**Written exercise 1**
Answer these questions using the article below on the Liberal Party's 2013 Senate slate:
(a) Which three candidates on the slate belong to the Liberal Party?
(b) When did Aquino and Madrigal take their party oath?
(c) Where was the party's proclamation held?

===============

THE Liberal Party (LP) on Monday officially proclaimed its Senate slate for the 2013 elections but only three of the candidates belong to the ruling party—Rep. Juan Edgardo “Sonny” Angara of Aurora province, Paolo Benigno “Bam” Aquino 4th and former senator Maria Ana Consuelo “Jamby” Madrigal.

Aquino and Madrigal took their party oath only last week.

The other candidates are former senator Ramon Magsaysay Jr., Senators Allan Peter Cayetano and Antonio Trillanes 4th, former representative Cynthia Villar of Las Piñas City of the Nacionalista Party (NP), Sen. Aquilino “Koko” Pimentel Jr. of PDP-Laban, former representative Ana Theresia “Risa” Hontiveros-Baraquel of Akbayan Party-list, Sen. Francis “Chiz” Escudero, Mary Grace Poe-Llamanzares of the Movie, Television and Radio Classification Board and Sen. Loren Legarda of the Nationalist People’s Coalition (NPC).

“These are the people who know what is right and wrong, and will do what is right,” President Benigno Aquino 3rd, who is also the LP chairman, said during the party’s proclamation at Club Filipino in San Juan City.

===============

**Written exercise 2**
Write out the records that come after this, starting at the line containing "The width and" and ending after the line containing "Action: [1202, 28]". Leave out the pictures.

**Task inputs**
===============

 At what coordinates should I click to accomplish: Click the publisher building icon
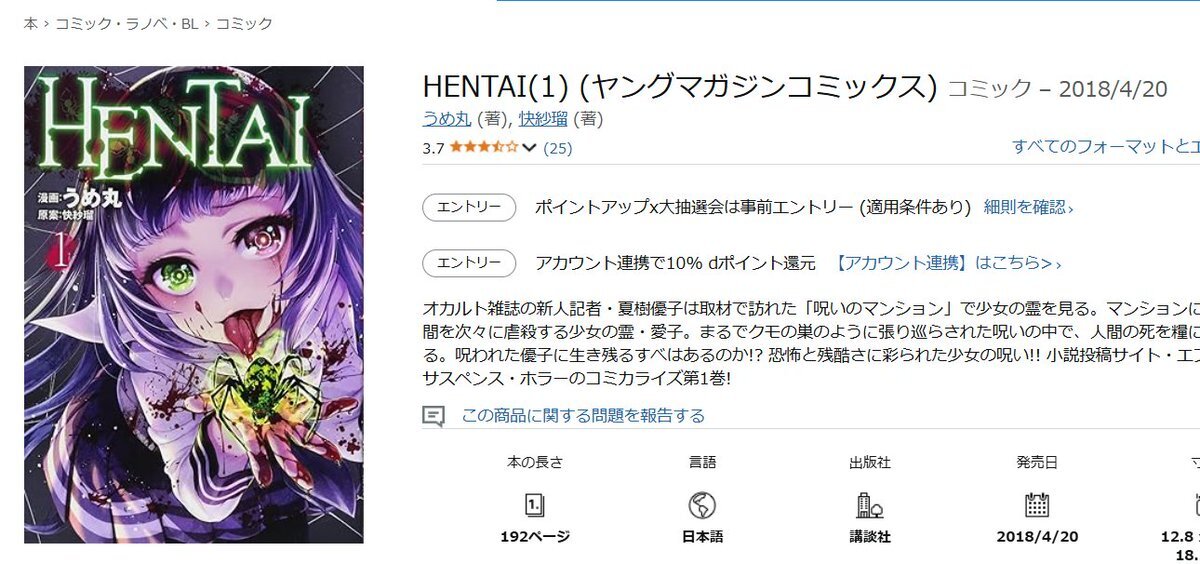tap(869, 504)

===============

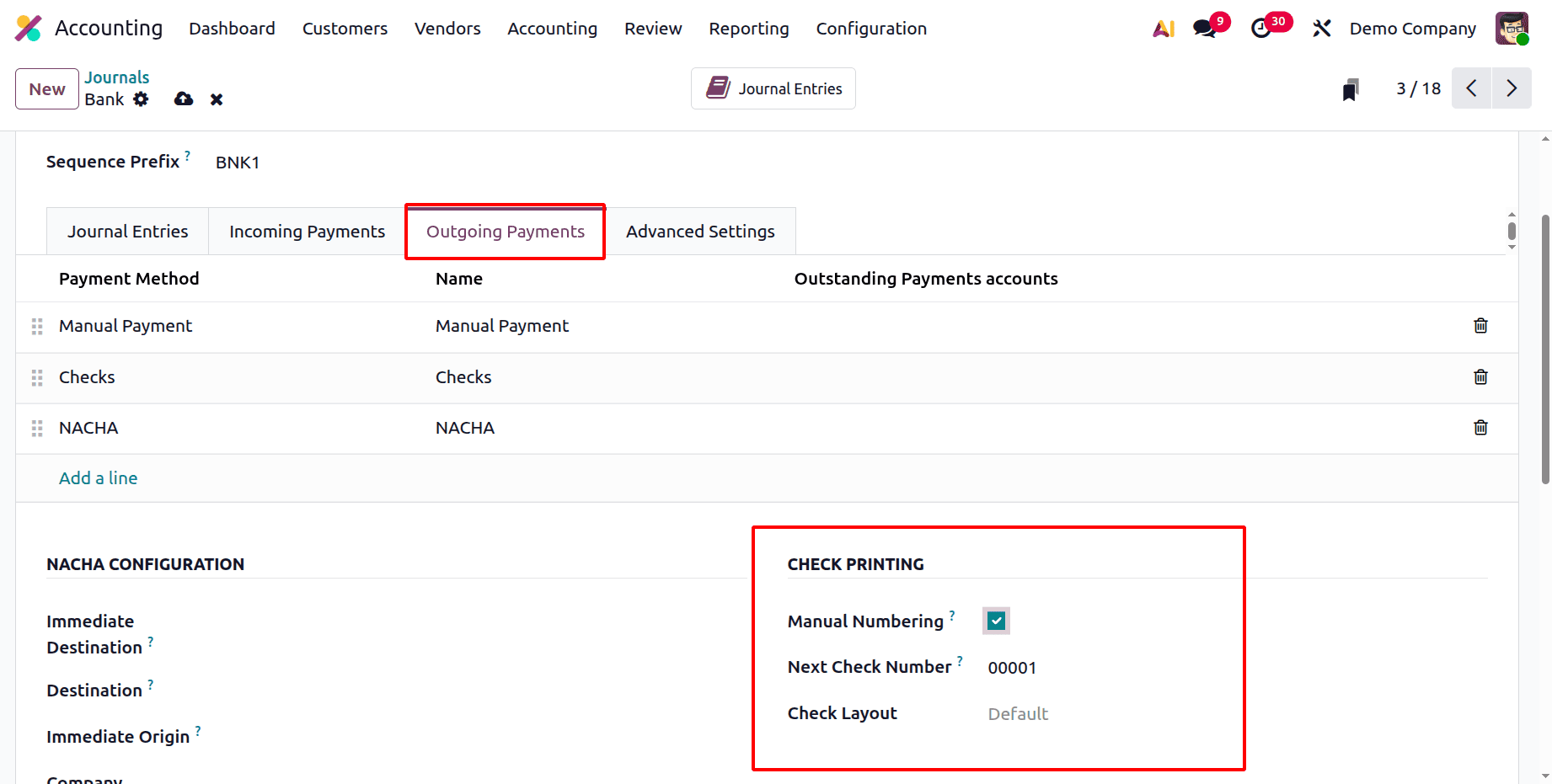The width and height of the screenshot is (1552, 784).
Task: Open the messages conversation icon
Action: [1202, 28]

===============

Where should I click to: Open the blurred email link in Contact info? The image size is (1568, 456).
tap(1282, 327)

===============

**Exercise solution 1**
(a) Rep. Juan Edgardo "Sonny" Angara of Aurora province, Paolo Benigno "Bam" Aquino 4th and former senator Maria Ana Consuelo "Jamby" Madrigal.
(b) Only last week.
(c) At Club Filipino in San Juan City.

**Exercise solution 2**
The width and height of the screenshot is (1552, 784).
Task: Open the messages conversation icon
Action: [1202, 28]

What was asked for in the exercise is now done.